I put this out of my mind temporarily, though, and as I started poking around I realized that I had used the instances’ public IP addresses to connect everything together. Knowing that performance using the internal addresses is usually better, I tried to switch over, but it didn’t work. It turned out that the client could see and connect to server1, but not server2. I double-checked the firewall rules, and everything seemed fine, but there was no connectivity. Not even ping. How strange. Pragmatic guy that I am, I decided to set this mystery aside as well. I rearranged which instances were servers and which instance was the client, so that the node which could see both others (formerly server1) was now the client. Performance was now slightly better, but not much, and still bursty. There was something interesting about the burstiness, though. I/O seemed to alternate between the two servers. Has anybody else guessed where this is going?

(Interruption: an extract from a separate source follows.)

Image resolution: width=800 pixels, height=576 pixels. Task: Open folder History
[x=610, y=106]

At this point I strongly suspect that two of my instances – originally server2/client, later the two servers – were actually on the same physical machine. Thus, they’re not only contending for resources but actually thrashing a bit when I try to run high-throughput tests. I did some more experiments and wasn’t able to prove this theory conclusively, but the evidence seems highly suggestive. This seems a bad VM-placement policy to me. When two instances are started close together (as these were), the optimal policy would most often be to spread them across machines, not to concentrate them on one. Cloud providers, please take note.

Below are some notes, mainly for my own future reference but potentially useful to others, about how to build and run this kind of thing on the Rackspace cloud.

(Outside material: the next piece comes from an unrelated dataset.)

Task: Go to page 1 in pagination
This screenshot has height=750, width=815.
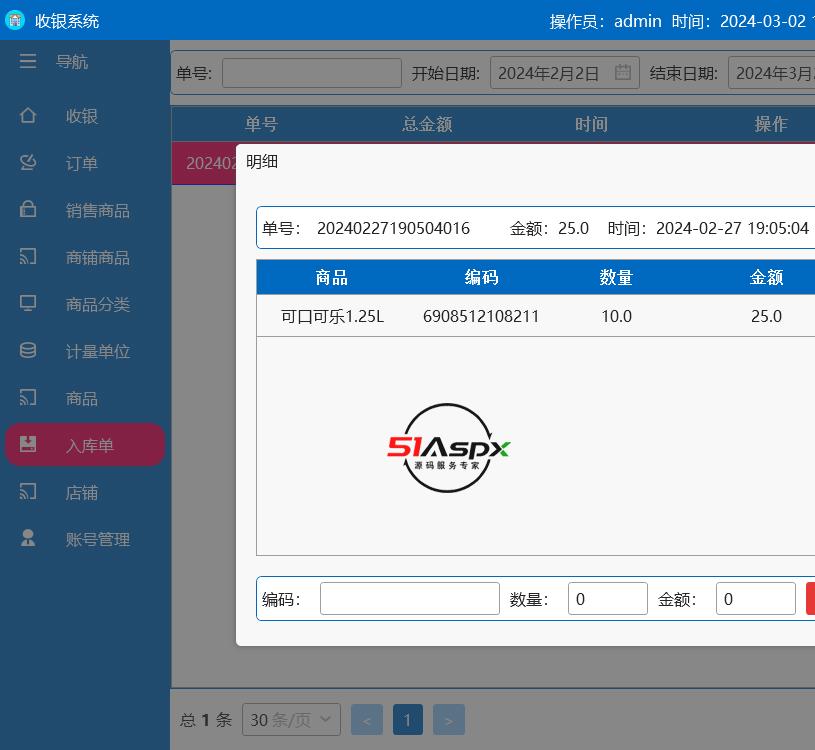Action: (x=407, y=720)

(1) Logins. The most convenient way to work on a bunch of machines all at once is to set up some ssh key pairs (as AWS does – again they seem to have thought this through more). I did this manually, generating the key pair on my own machine and pushing it out via scp. Another gotcha on Rackspace is that you need to edit /etc/ssh/sshd_config to define AuthorizedKeyFile and enable ChallengeResponseAuthentication, then restart sshd. Make sure you keep a login active when you do this (e.g. using the extra-slow instance console) because if you mess it up you might not be able to log in again. I had to recreate one instance when I made this mistake.

(2) Networking. One of the first things you’ll probably want to do is get an /etc/hosts that includes all instances’ public and private addresses, and make sure it’s common everywhere. Then you’ll have to deal with the firewall rules. The commands I used were pretty much like this:

iptables -I INPUT -p tcp -s server2 -j ACCEPT

Make sure you test all of the paths, to make sure you don’t get caught by the same instance-placement issue I did (or at least so you understand any limitations that result).

(3) Building. I’ve developed a standard formula for getting all of the tools I need onto a system. Some of these are not actually necessary for GlusterFS (some are for Ceph), but they’re good to have anyway.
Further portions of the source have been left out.